Content starts
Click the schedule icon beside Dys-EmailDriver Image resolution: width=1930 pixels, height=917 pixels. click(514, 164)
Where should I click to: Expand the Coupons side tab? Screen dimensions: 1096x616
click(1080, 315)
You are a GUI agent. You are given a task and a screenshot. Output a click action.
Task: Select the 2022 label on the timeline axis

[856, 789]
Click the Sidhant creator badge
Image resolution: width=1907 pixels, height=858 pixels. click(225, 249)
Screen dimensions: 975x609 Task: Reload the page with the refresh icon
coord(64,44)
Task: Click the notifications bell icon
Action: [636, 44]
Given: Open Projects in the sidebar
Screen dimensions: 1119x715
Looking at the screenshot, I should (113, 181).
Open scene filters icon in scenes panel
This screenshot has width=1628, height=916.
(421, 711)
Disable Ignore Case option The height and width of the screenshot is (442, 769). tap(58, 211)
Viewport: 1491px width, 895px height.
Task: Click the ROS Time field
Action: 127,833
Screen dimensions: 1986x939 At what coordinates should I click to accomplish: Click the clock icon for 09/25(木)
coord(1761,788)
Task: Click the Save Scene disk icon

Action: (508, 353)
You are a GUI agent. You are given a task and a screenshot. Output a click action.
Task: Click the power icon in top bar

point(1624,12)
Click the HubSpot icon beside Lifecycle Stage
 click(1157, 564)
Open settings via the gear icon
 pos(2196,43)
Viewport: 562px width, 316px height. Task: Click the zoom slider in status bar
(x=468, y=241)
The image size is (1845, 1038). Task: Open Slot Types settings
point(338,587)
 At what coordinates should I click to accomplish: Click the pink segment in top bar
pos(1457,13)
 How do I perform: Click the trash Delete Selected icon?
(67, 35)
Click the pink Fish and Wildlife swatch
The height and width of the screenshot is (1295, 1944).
Content ends
- _What needs to be done_
Could you write out the full data verbatim?

- _Exercise output_
Click the schedule icon beside Dys-EmailDriver Image resolution: width=1930 pixels, height=917 pixels. click(514, 164)
Where should I click to: Expand the Coupons side tab? Screen dimensions: 1096x616
click(1080, 315)
You are a GUI agent. You are given a task and a screenshot. Output a click action.
Task: Select the 2022 label on the timeline axis

[856, 789]
Click the Sidhant creator badge
Image resolution: width=1907 pixels, height=858 pixels. click(225, 249)
Screen dimensions: 975x609 Task: Reload the page with the refresh icon
coord(64,44)
Task: Click the notifications bell icon
Action: [636, 44]
Given: Open Projects in the sidebar
Screen dimensions: 1119x715
Looking at the screenshot, I should (113, 181).
Open scene filters icon in scenes panel
This screenshot has width=1628, height=916.
(421, 711)
Disable Ignore Case option The height and width of the screenshot is (442, 769). tap(58, 211)
Viewport: 1491px width, 895px height.
Task: Click the ROS Time field
Action: 127,833
Screen dimensions: 1986x939 At what coordinates should I click to accomplish: Click the clock icon for 09/25(木)
coord(1761,788)
Task: Click the Save Scene disk icon

Action: (508, 353)
You are a GUI agent. You are given a task and a screenshot. Output a click action.
Task: Click the power icon in top bar

point(1624,12)
Click the HubSpot icon beside Lifecycle Stage
 click(1157, 564)
Open settings via the gear icon
 pos(2196,43)
Viewport: 562px width, 316px height. Task: Click the zoom slider in status bar
(x=468, y=241)
The image size is (1845, 1038). Task: Open Slot Types settings
point(338,587)
 At what coordinates should I click to accomplish: Click the pink segment in top bar
pos(1457,13)
 How do I perform: Click the trash Delete Selected icon?
(67, 35)
Click the pink Fish and Wildlife swatch
The height and width of the screenshot is (1295, 1944).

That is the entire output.